- PROBLEM DETAILS: An exact copy is the goal: every line from the one containing "You are a computer-use" to the end of the material below, pictures excluded.

- GIVEN ENTRIES:
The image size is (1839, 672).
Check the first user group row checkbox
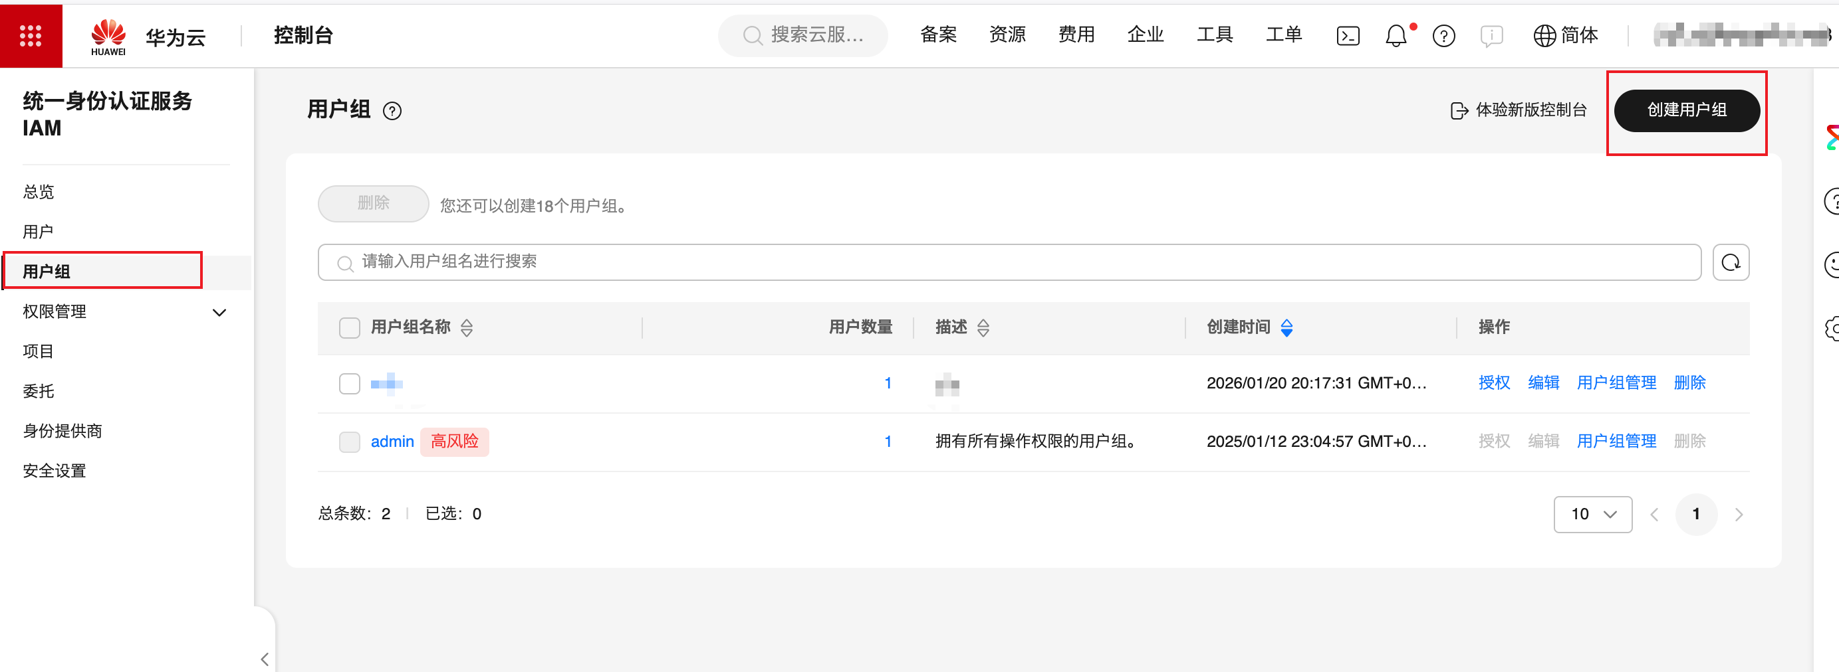click(x=349, y=384)

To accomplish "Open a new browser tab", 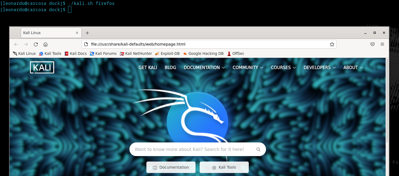I will (x=87, y=33).
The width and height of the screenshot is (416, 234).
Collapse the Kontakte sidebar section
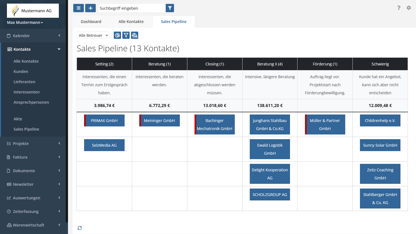click(x=33, y=49)
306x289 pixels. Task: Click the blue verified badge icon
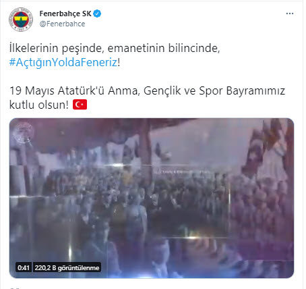click(x=97, y=14)
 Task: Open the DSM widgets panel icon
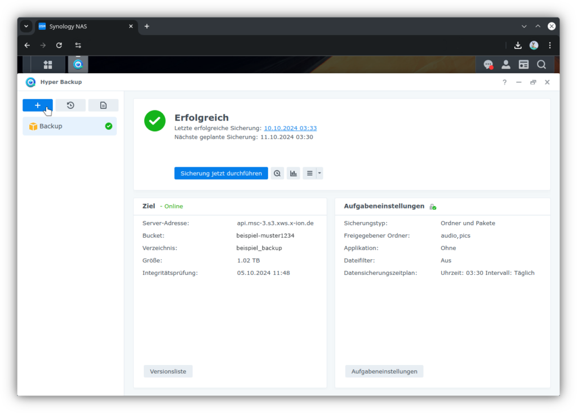(523, 64)
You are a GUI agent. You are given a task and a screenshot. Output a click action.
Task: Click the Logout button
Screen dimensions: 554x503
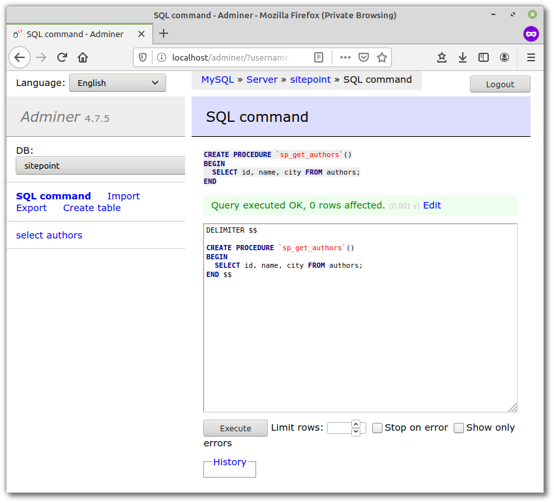[x=500, y=84]

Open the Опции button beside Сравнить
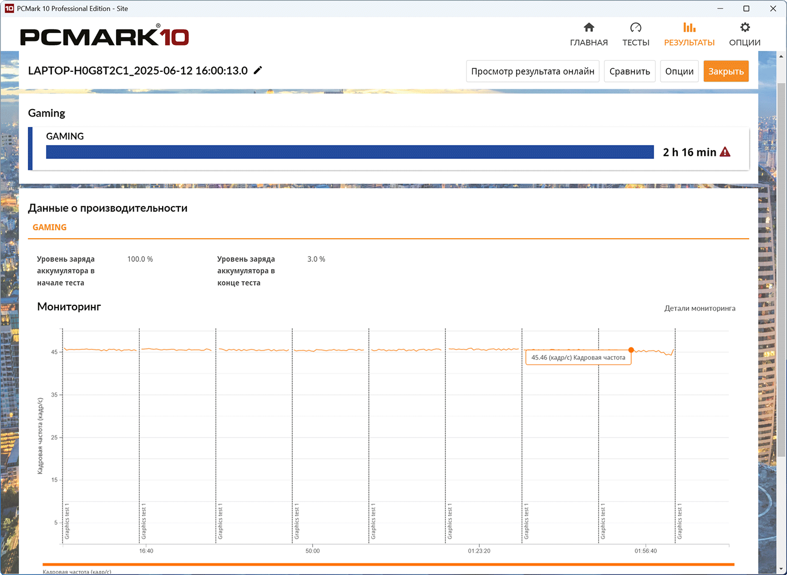pos(679,71)
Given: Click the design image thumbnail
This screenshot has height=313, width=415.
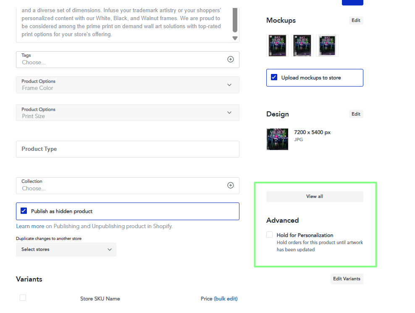Looking at the screenshot, I should click(x=277, y=139).
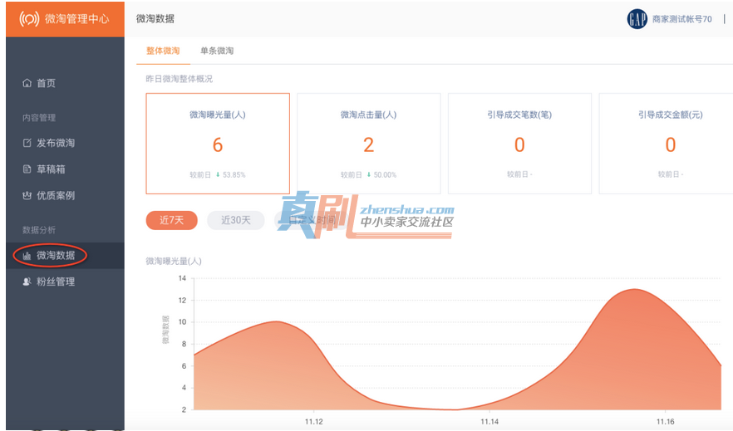Click the 微淘管理中心 logo icon
This screenshot has height=431, width=733.
pyautogui.click(x=29, y=19)

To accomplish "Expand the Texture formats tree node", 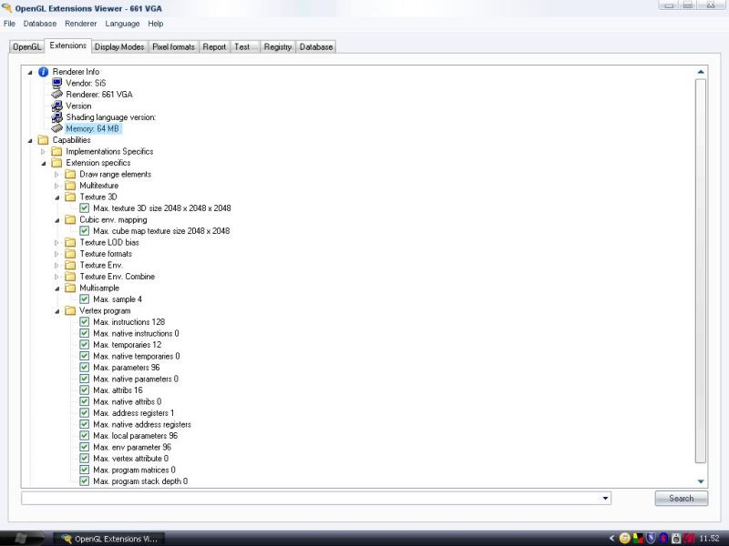I will (x=56, y=254).
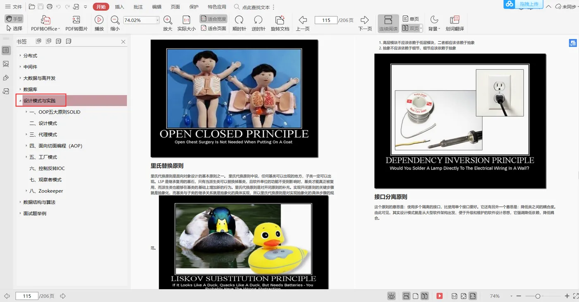Click the PDF转Office conversion icon
The image size is (579, 302).
click(45, 20)
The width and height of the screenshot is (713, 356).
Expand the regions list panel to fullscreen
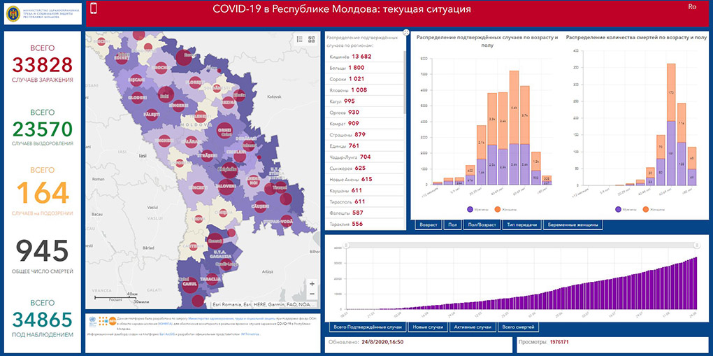(x=405, y=33)
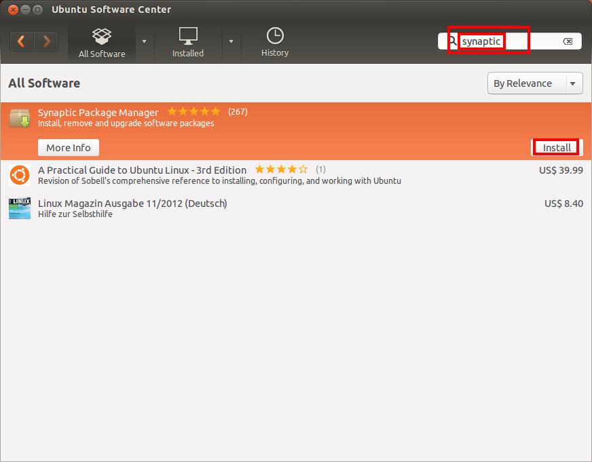
Task: Open the History view
Action: point(274,42)
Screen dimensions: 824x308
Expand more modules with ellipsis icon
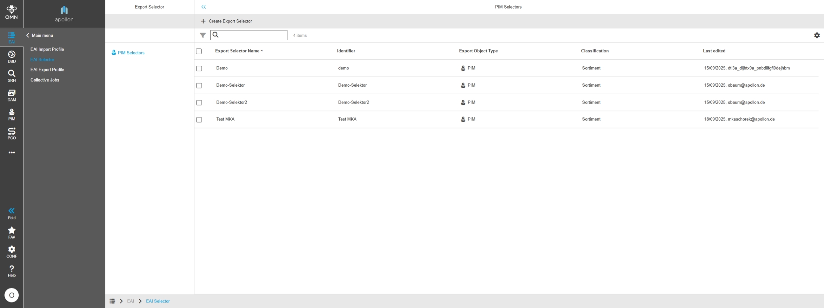[x=12, y=152]
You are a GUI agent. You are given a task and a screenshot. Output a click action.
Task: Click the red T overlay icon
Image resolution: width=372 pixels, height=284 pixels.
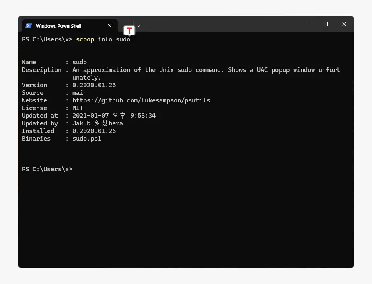tap(129, 31)
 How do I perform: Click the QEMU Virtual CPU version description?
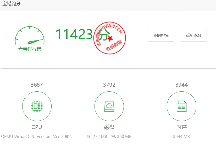[x=37, y=137]
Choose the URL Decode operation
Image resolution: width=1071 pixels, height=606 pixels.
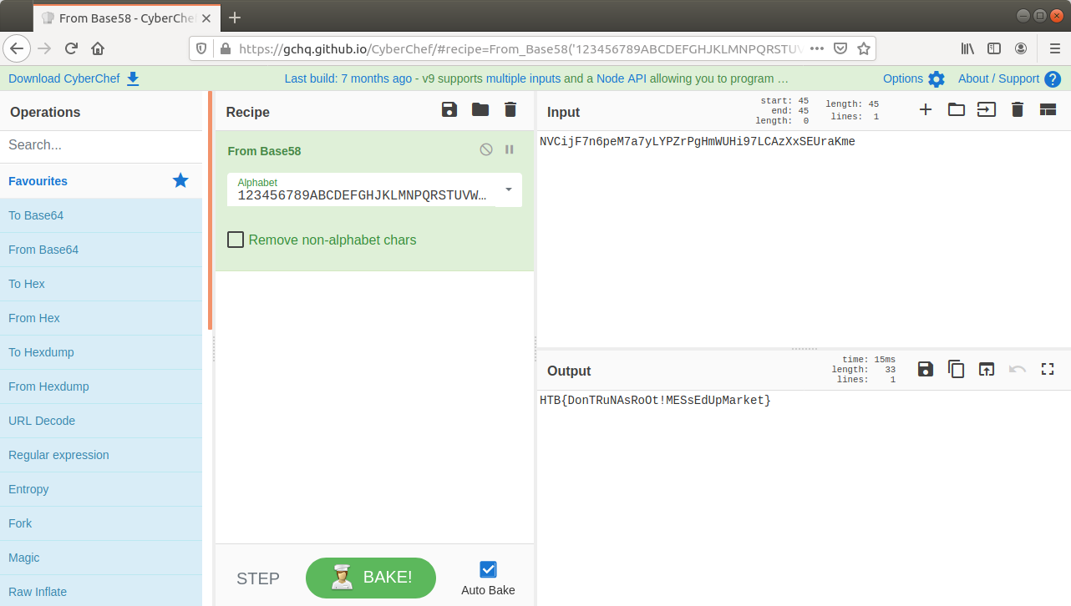(x=42, y=421)
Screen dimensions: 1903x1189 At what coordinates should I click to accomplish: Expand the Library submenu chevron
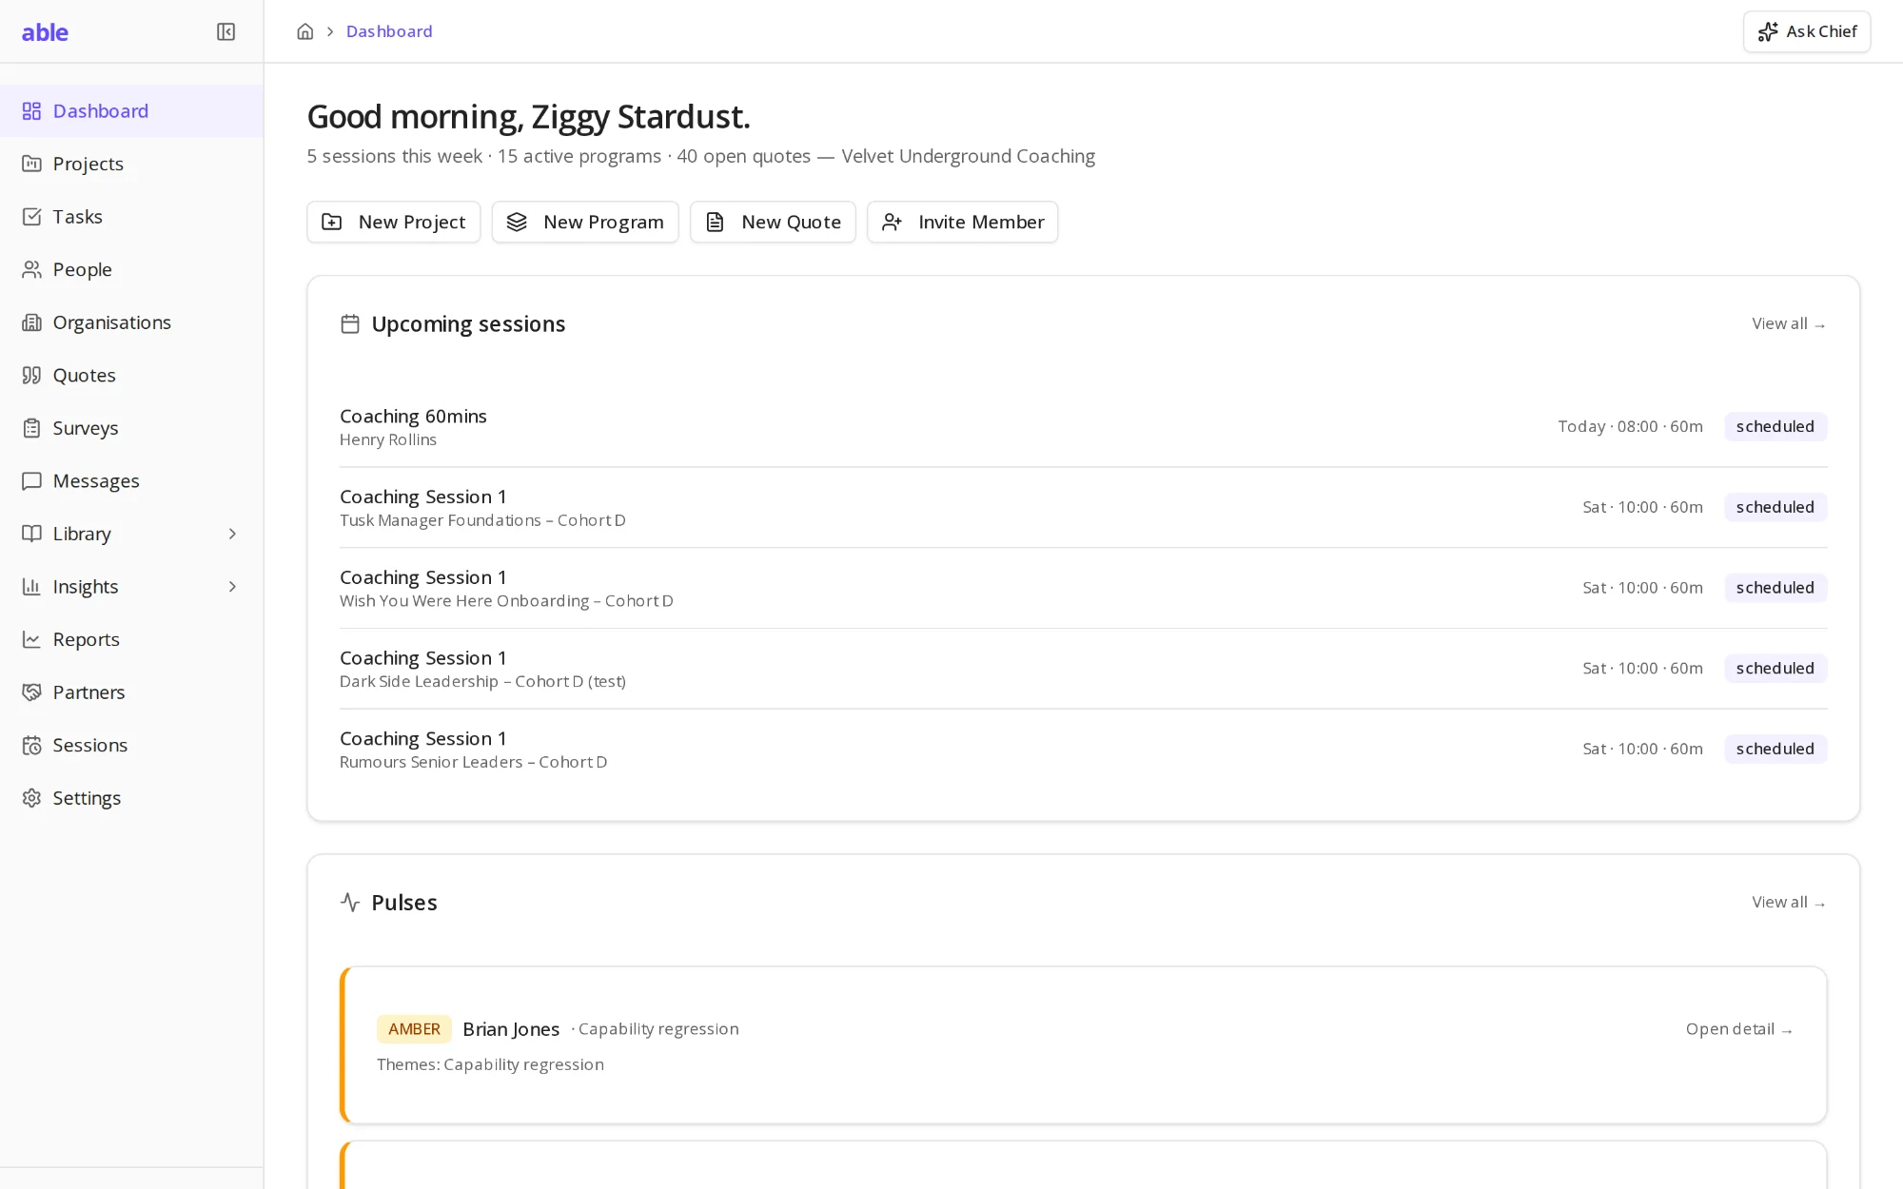(232, 534)
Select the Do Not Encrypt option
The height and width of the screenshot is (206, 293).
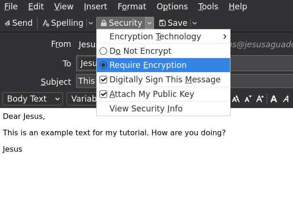[x=140, y=51]
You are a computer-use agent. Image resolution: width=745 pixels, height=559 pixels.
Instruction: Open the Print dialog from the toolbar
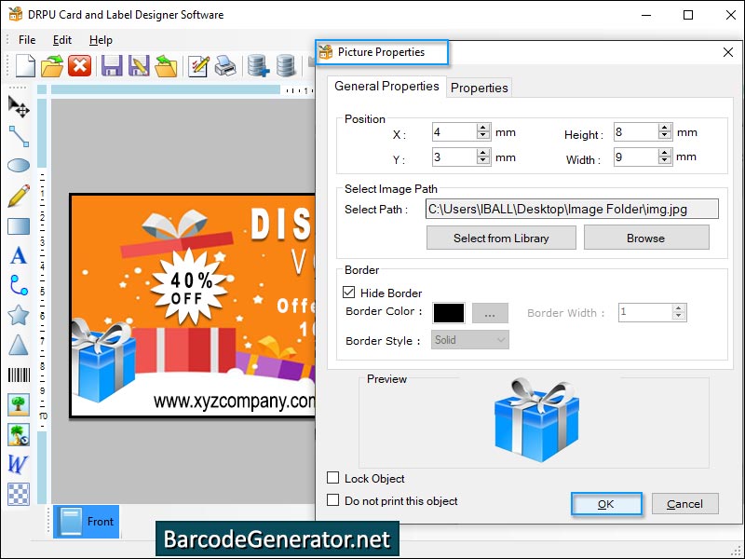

- RESULT:
You are a computer-use agent. Image resolution: width=745 pixels, height=559 pixels.
Instruction: Open the Print dialog from the toolbar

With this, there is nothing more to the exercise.